** begin PROVIDED PASSAGE **
[llvm-dev] Update on strict FP status

Wed May 23 09:06:26 PDT 2018

Hi Ulrich,

I am interested in knowing if the current proposals also take into account
the FP_CONTRACT pragma and the ability to implement options that imply a
specific value for the FLT_EVAL_METHOD macro.

Additionally, I am not aware of the IR being able to represent the
potentially deferred loss of precision that the C language semantics
provide; in particular, applying such semantics to the existing IR would
hit an issue that the limits of such deferment would need an agreed
representation.

As for the mixing of strict and non-strict modes, I would be interested in
where LLVM is in its handling of non-SSA (pseudo-memory?) dependencies. I
have a vague impression that it is very coarse-grained in that respect, but
I admit to not being particularly informed in that space. If there is a
good model for such dependencies, then I think it could be used to handle
the strict/non-strict mixing.

-- Hubert Tong, IBM

PS A nitpick on wording: The idea of being inside or outside of FENV_ACCESS
regions is instead be expressed in terms of the state of the FENV_ACCESS
pragma within the C Standard.

On Wed, May 23, 2018 at 10:48 AM, Ulrich Weigand via llvm-dev <
llvm-dev at lists.llvm.org> wrote:

> Hello,
>
> at the recent EuroLLVM developer meeting in Bristol I held a BoF
> session on the topic "Towards implementing #pragma STDC FENV_ACCESS".
> I've also had a number of follow-on discussions both on-site in
> Bristol and online since. This post is intended as a summary of
> my current understanding set of requirements and implementation
> details covering the overall topic.
>
> I'm posting this here in the hope this can serve as a basis for
> the various more detailed discussions that are still ongoing
> (e.g. in various Phabricator proposals right now). Any comments
> are welcome!
** end PROVIDED PASSAGE **
** begin INFORMATION SHOWN **
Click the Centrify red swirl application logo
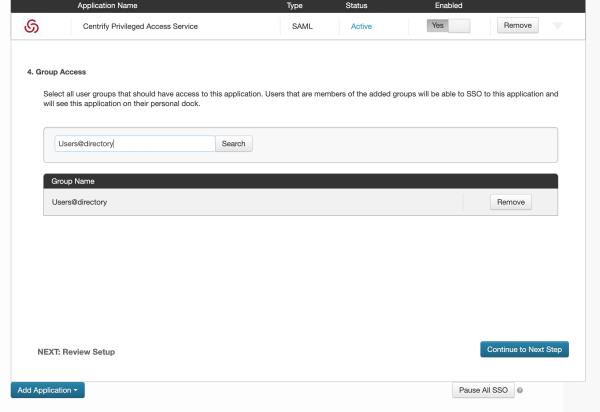Image resolution: width=600 pixels, height=412 pixels. coord(31,26)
** end INFORMATION SHOWN **
## PROBLEM
Reproduce the strict FP status message above in full, with every line and character unchanged.

## FINAL ANSWER
[llvm-dev] Update on strict FP status

Wed May 23 09:06:26 PDT 2018

Hi Ulrich,

I am interested in knowing if the current proposals also take into account
the FP_CONTRACT pragma and the ability to implement options that imply a
specific value for the FLT_EVAL_METHOD macro.

Additionally, I am not aware of the IR being able to represent the
potentially deferred loss of precision that the C language semantics
provide; in particular, applying such semantics to the existing IR would
hit an issue that the limits of such deferment would need an agreed
representation.

As for the mixing of strict and non-strict modes, I would be interested in
where LLVM is in its handling of non-SSA (pseudo-memory?) dependencies. I
have a vague impression that it is very coarse-grained in that respect, but
I admit to not being particularly informed in that space. If there is a
good model for such dependencies, then I think it could be used to handle
the strict/non-strict mixing.

-- Hubert Tong, IBM

PS A nitpick on wording: The idea of being inside or outside of FENV_ACCESS
regions is instead be expressed in terms of the state of the FENV_ACCESS
pragma within the C Standard.

On Wed, May 23, 2018 at 10:48 AM, Ulrich Weigand via llvm-dev <
llvm-dev at lists.llvm.org> wrote:

> Hello,
>
> at the recent EuroLLVM developer meeting in Bristol I held a BoF
> session on the topic "Towards implementing #pragma STDC FENV_ACCESS".
> I've also had a number of follow-on discussions both on-site in
> Bristol and online since. This post is intended as a summary of
> my current understanding set of requirements and implementation
> details covering the overall topic.
>
> I'm posting this here in the hope this can serve as a basis for
> the various more detailed discussions that are still ongoing
> (e.g. in various Phabricator proposals right now). Any comments
> are welcome!